Our winter has... sucked. We really haven’t even had a winter. Sure, there was snow for about 10 minutes, then it melted and got to 60 degrees, but for the most part its been more spring than winter all winter.

Instead of the nice fluffy snow closing work and schools and getting us a day off, we’ve had wind. I hate wind. I have trees in the backyard and frankly they don’t look like very sturdy trees. We had them pruned recently, and thankfully because we’ve had some wind storms that rival some hurricanes. Nice 55 mph gusts that rattle everything and fling your garbage can lid miles down the road, never to be seen again. Not only do your recycle items disappear from your bin, but large branches come tumbling down off the not very sturdy looking trees.
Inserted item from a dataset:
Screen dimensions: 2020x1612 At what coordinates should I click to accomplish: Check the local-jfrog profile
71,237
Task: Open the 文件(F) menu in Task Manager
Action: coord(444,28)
I sit and wait for that tell tale crash of a tree in our house. I say its only a matter of time and the tree is trying to pick the most inconvenient time to hurl itself into the roof of our house, destroying the wonderful new deck, and perhaps even ripping off the entire kitchen. Ok, while a major inconvenience I would forever be rid of those nasty cupboards, but is it worth the hassle?

My biggest fear is having the dogs outside and having a huge branch fall and squish or impale them. That’s a HUGE fear of mine, one the dogs sense because the moment I decide that I need them to come inside before an entire tree falls and impales and squishes them... they decide to ignore me and play. Oh yeah, there I am, screaming for them to come into the house the very second, you get in here, come here, come here!!! They are laughing at me and chasing each other around the massive parts of trees that have already fallen. Oh its great fun for them to totally ignore my shrieking and dancing. At one point I ran into the house, got a slice of bread (something they usually can’t resist) and was shrieking, dancing, and waving a slice of bread.

I’m sure that our neighbors feel we could possibly be mentally disturbed and perhaps a tad bit dangerous from our strange yard rituals:

chasing a dog that caught an adult squirrel around the yard while wearing a robe and rubber boots

chasing a dog that caught a mole, who then passes it to another dog, and then over to another dog like precision soccer players, while wearing a robe and rubber boots.

Standing in the yard in a robe and no boots screaming “DON’T EAT THE POOP”

Kneeling in the yard wearing a robe, rubber boots and rubber gloves while sifting through poop to see if the (insert strange item here) has passed safely through the digestive tract.

So, I’m guessing that the shrieking, frantic neighbor waving a slice of bread is just another day in wackytown.

They did eventually come in, one at a time, laughing at me and getting their bread treat. Now I let them out one at a time, and this makes them very angry.

The wind is suppose to be dying down soon. Soon isn’t soon enough for me.